In a more extensive study with 60 patients, different antigenic profiles were observed in food allergy to wheat, as a function of age and symptoms (Battais et al., 2005a). Gliadins (α, β and γ) and albumins/globulins appeared to be more important allergens for children with AD with or without asthma, while ω-gliadins were major allergens for adults with WDEIA and/or anaphylaxis (100%), or urticaria (55%).
LMW glutenin subunits also featured in anaphylaxis cases in adults. Only 23% of patients with AD and 8% of those with AD and asthma reacted to ω -gliadins (Battais et al., 2005b).
A study by Daengsuwan et al. (2005) showed that gliadins were also the major allergens in children with wheat-induced anaphylaxis. These studies suggest that differences exist between children and adults in the pattern of response to major wheat allergens and in disease outcome.
In recent years, wheat-dependent exercise-induced anaphylaxis (WDEIA) has been increasingly recognised. Several studies clearly established that for wheat this condition is mainly associated with a group of gliadins, called ω5-gliadins (Morita et al., 2003; Matsuo et al., 2005). A number of other proteins have also been shown to react with IgE from patients with WDEIA, including glutenin subunits, and related proteins from barley and rye but their clinical significance is unknown (reviewed by Tatham and Shewry, 2008). Mechanisms of eliciting anaphylactic symptoms by exercise were postulated by Inomata (2009). One mechanism is the activated tissue transglutaminase increases the allergenicity of the protein and another is the increased absorption of allergens through the gastrointestinal tract.
In relation to the amount of wheat required to trigger reactions in wheat allergic individuals, a review of the clinical studies suggest that the amount is higher than that for coeliac patients (Hischenhuber et al., 2006).
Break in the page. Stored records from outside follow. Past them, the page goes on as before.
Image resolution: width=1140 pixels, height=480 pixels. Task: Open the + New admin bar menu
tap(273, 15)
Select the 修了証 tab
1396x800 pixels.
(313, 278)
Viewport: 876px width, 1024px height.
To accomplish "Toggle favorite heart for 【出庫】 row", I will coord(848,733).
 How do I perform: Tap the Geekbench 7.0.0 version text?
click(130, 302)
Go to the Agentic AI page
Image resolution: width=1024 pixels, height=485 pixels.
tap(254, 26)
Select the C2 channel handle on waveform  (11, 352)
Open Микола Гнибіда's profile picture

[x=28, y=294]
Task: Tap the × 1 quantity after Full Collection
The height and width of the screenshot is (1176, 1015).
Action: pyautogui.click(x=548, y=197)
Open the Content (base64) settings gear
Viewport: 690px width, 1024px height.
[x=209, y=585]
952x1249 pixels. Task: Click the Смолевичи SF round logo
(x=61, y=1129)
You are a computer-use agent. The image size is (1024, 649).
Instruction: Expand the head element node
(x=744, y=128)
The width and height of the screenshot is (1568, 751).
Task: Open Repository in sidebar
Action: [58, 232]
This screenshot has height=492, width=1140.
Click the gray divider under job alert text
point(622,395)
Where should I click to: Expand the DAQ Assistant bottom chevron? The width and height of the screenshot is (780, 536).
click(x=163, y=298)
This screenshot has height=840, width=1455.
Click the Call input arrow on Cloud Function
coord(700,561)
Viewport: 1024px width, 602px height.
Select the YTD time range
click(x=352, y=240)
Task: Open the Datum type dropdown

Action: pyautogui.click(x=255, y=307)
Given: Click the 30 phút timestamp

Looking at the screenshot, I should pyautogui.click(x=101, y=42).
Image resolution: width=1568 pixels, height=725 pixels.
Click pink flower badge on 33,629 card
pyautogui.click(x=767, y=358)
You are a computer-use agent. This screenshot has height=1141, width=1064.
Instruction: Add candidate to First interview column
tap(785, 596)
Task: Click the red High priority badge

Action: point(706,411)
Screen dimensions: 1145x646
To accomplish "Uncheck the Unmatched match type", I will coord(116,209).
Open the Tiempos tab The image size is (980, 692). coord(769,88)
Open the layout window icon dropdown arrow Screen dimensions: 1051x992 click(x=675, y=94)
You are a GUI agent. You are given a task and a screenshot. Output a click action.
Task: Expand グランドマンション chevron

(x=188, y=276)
5.3.4 Cross reactivity among cereal food allergens

Information on clinically significant cross-reactivity among cereals in wheat allergic patients is limited. A study of 145 paediatric patients suffering from AD with a positive skin test to one or more cereals was reported (Jones et al., 1995). Only 21% of patients had symptomatic reactivity as determined by DBPCFC performed using up to 10 g of cereal proteins, and 80% of reactions occurred in response to only one cereal grain (76% wheat). Palosuo et al. (2001b) demonstrated that the γ-70 secalin of rye and the γ-3 hordein of barley cross-react with ω5-gliadin, a major allergen in WDEIA.


5.3.5 Conclusions





      • Wheat allergy and coeliac disease are immunologically mediated adverse reactions to dietary gluten. Wheat allergy in children commonly develops during infancy and is usually outgrown by the age of five.




      • Wheat allergy is not common in adolescents and adults but is more likely to persist.




      • Gluten triggers coeliac disease and also appears to be a major source of allergens in wheat food allergy.




      • It is now widely accepted that small amounts of gluten daily intake of 10–20 mg are tolerated by the majority of coeliac patients. It has also been suggested that most wheat allergic individuals can tolerate the same, or higher, amounts of wheat protein.

5.3.6 Recommendation





  • FSANZ to consult with allergy experts on the current state of knowledge in relation to wheat allergy, including cross-reactivity with other cereals, and if necessary, develop options to improve the clarity of the declaration requirements in relation to coeliac and wheat allergic patients.